> [WHAT YOU WILL DO]: Of the material below, the lines to be retyped are those from the line containing "Zwroty (57, 1996)" through the line containing "Polityka Prywatności (97, 2041)", inclusive; reproduce them exactly.

> [RECORDED DATA]:
* * * * * * *

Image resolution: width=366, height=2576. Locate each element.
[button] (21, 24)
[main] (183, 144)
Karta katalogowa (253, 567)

* * * * * * *

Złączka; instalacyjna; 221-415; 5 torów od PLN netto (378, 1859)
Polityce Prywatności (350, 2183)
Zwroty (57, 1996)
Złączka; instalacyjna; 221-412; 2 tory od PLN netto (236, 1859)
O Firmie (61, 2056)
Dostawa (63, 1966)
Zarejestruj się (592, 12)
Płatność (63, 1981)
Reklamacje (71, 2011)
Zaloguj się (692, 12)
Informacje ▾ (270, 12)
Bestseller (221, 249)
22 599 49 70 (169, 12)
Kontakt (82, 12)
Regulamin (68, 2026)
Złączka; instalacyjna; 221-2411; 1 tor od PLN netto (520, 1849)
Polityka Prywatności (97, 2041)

* * * * * * *

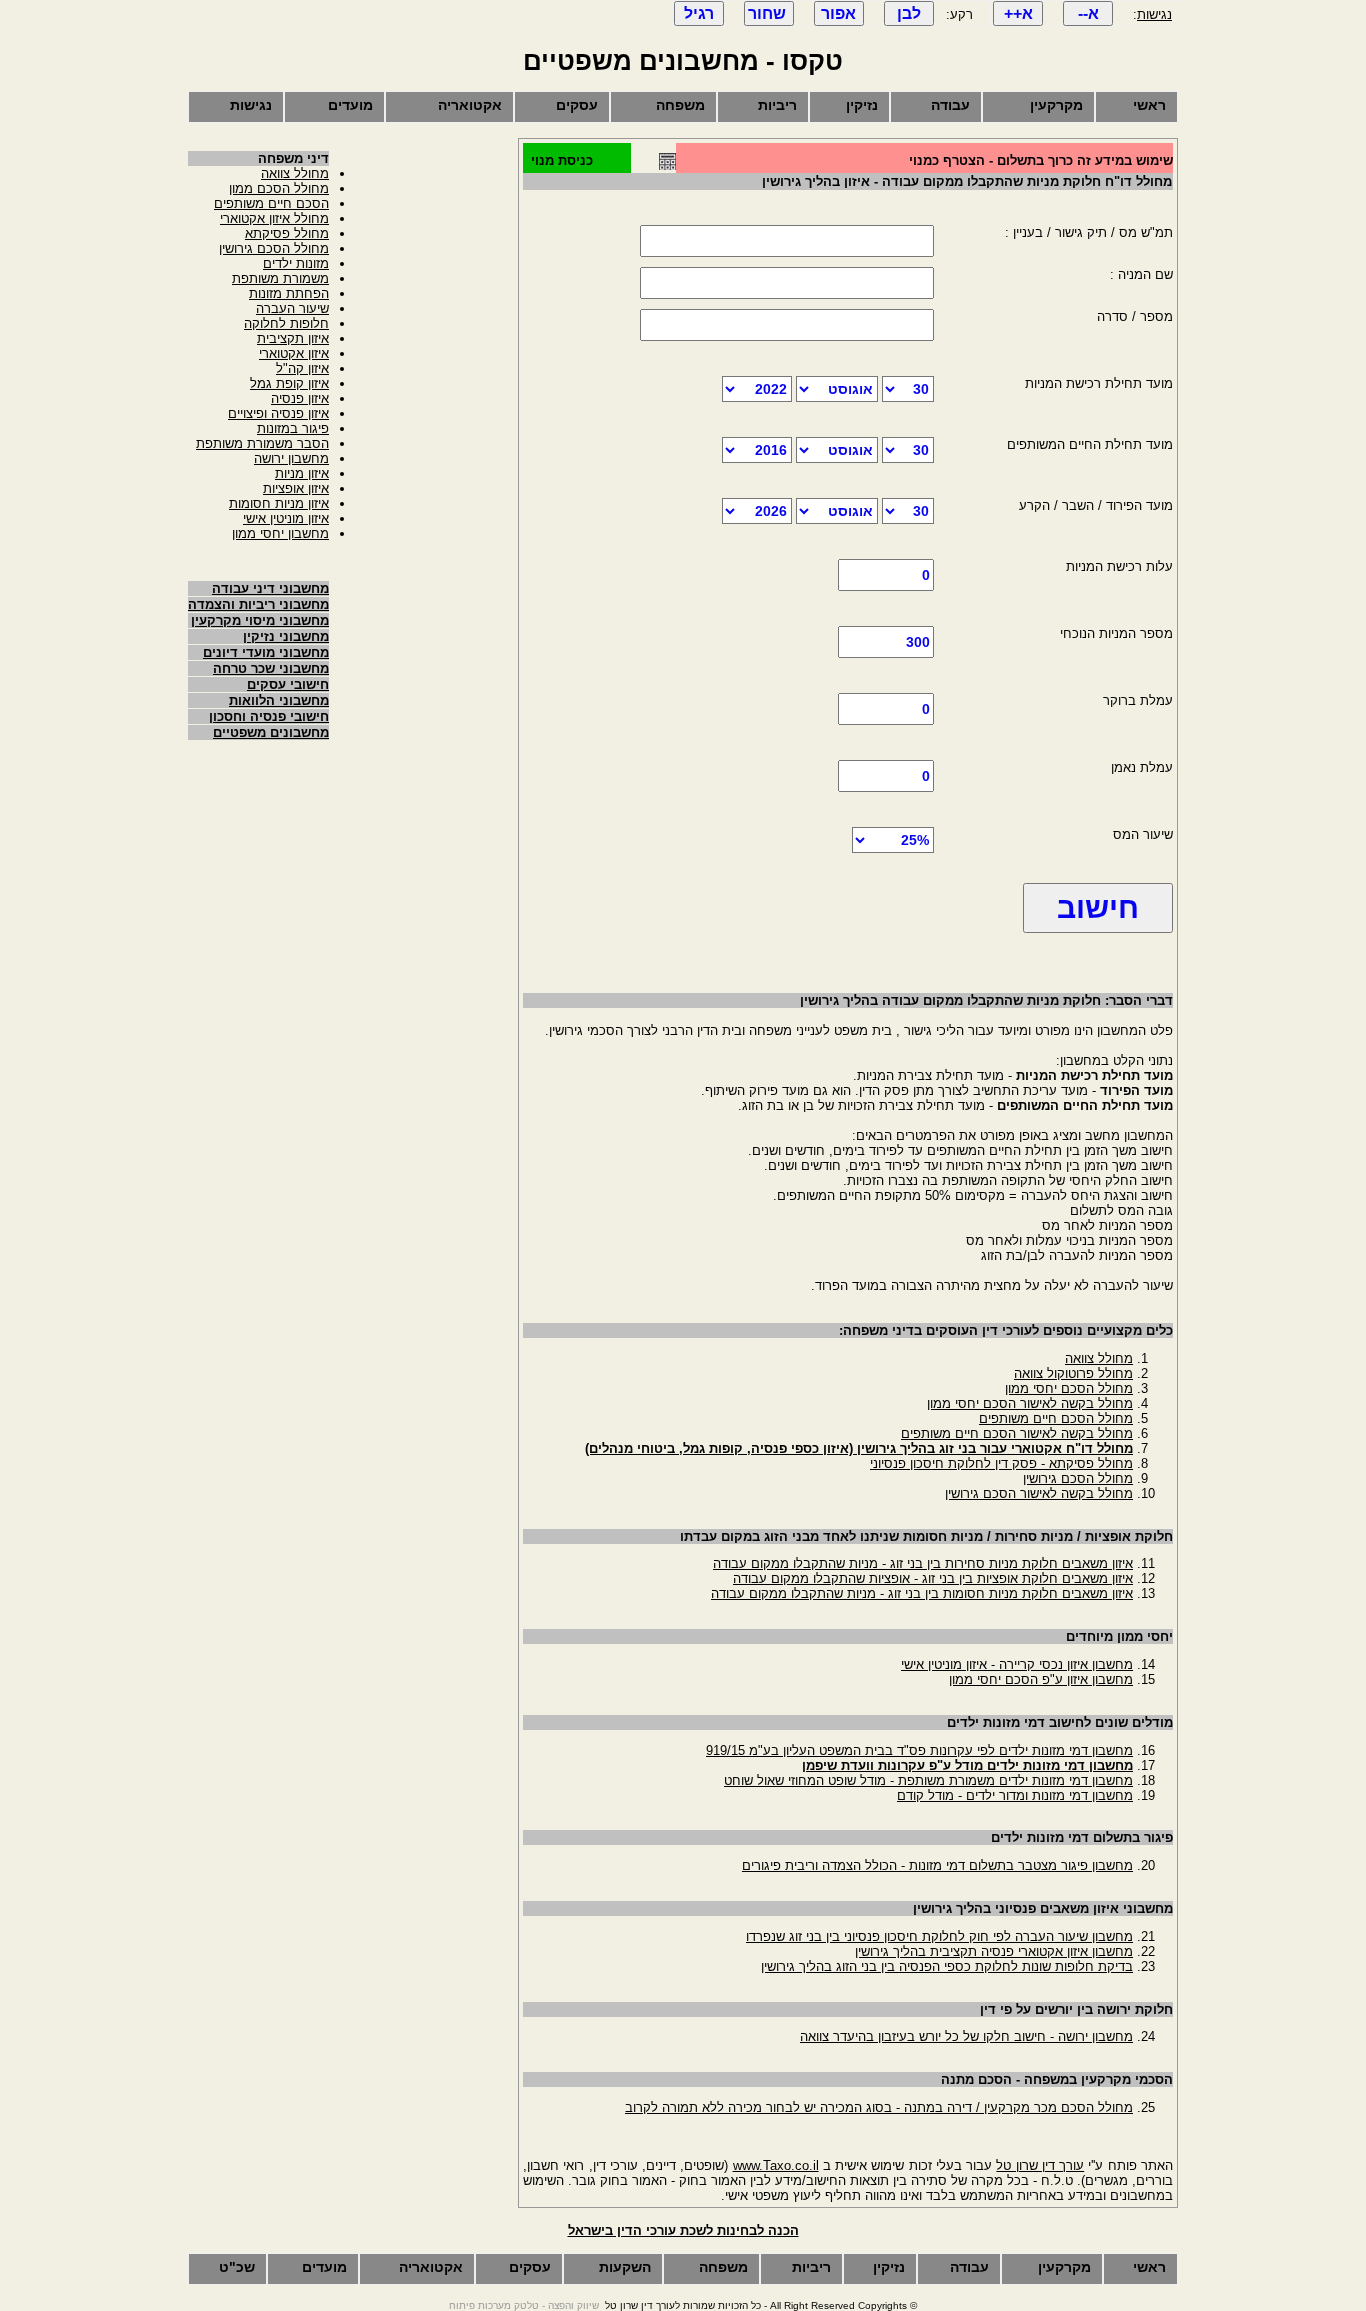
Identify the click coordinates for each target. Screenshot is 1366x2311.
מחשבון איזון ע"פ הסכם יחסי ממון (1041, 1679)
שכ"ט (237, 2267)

* * * * * * *

> [EXPECTED ANSWER]:
Zwroty (57, 1996)
Złączka; instalacyjna; 221-412; 2 tory od PLN netto (236, 1859)
O Firmie (61, 2056)
Dostawa (63, 1966)
Zarejestruj się (592, 12)
Płatność (63, 1981)
Reklamacje (71, 2011)
Zaloguj się (692, 12)
Informacje ▾ (270, 12)
Bestseller (221, 249)
22 599 49 70 (169, 12)
Kontakt (82, 12)
Regulamin (68, 2026)
Złączka; instalacyjna; 221-2411; 1 tor od PLN netto (520, 1849)
Polityka Prywatności (97, 2041)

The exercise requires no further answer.